Pero también organizaciones internacionales, como el Grupo de Acción Financiera (GAFI), cuya creación realmente no había obedecido a temas fiscales sino a la iniciativa de combatir el lavado de dinero y el terrorismo, se apresuraron a equiparar la evasión fiscal al terrorismo y fabricaron sus listas negras, entre las cuales también fue incluido Panamá. (Gracias a las diligentes gestiones de este gobierno hoy ya estamos fuera de esa injusta lista). El arrebato final sobrevino a raíz de los tristemente célebres papeles hurtados a un bufete panameño, los mal llamados Panama Papers, cuya escandalosa revelación a través de casi todos los medios de comunicación ha logrado convencer al mundo de que no pagar impuestos, o tratar de pagar menos utilizando mecanismos legítimos, es un crimen de lesa humanidad, tan horrendo como el terrorismo, la trata de blancas y la esclavitud. Y así el péndulo de la fiscalidad llegó al punto más extremo, tanto que por un momento pareció que allí se quedaría estacionado para siempre. Pero —en la vida siempre hay un pero— un buen día los ingleses, hartos, entre otras cosas, del peso de la burocracia de Bruselas, fueron a las urnas y decidieron que Gran Bretaña salía de la Comunidad Europea. Entonces el péndulo comenzó nuevamente a inquietarse. Primero fueron las propias autoridades inglesas las que, apenas aprobado el Brexit y para mitigar sus consecuencias económicas adversas, declararon que para que Londres volviera a ser el Centro Financiero del Mundo bajarían los impuestos a las compañías extranjeras que se establecieran en Gran Bretaña. Y Francia, su vecino y rival histórico, sede de la OCDE y cancerberos del infierno de la fiscalidad, declaró enseguida que también Francia disminuiría considerablemente los impuestos para atraer a las empresas que después del Brexit decidieran abandonar Inglaterra. Y el péndulo comenzó a moverse.

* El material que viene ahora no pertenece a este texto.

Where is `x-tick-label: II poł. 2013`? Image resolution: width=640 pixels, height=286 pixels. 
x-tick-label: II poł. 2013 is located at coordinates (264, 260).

¿Hasta dónde llegará? Aún no lo sabemos, aunque otros países europeos ya comienzan a ofrecer también incentivos fiscales para atraer empresas extranjeras. Lo que sí sabemos es que, frente a la necesidad de lucrar, dos de los países que con mayor ferocidad criticaban a los paraísos fiscales —(recuerdo a los amables lectores que la primera y principal característica de un paraíso fiscal, según la propia OCDE, es ofrecer mejores condiciones impositivas a los extranjeros que a los nacionales)— no dudaron en quitarse la careta para comenzar a hacer aquello que durante los diez últimos años han venido exigiendo a los demás países que no hagan.

¿Qué dirá la OCDE, que parece haber enmudecido después de las inconcebibles declaraciones de dos de sus países miembros más conspicuos? ¿Pondrá a Inglaterra en sus listas discriminatorias? ¿Se colocará Francia en su propia lista negra? ¡Qué esperanza! Aunque amanecerá y veremos hasta dónde se mueve el péndulo.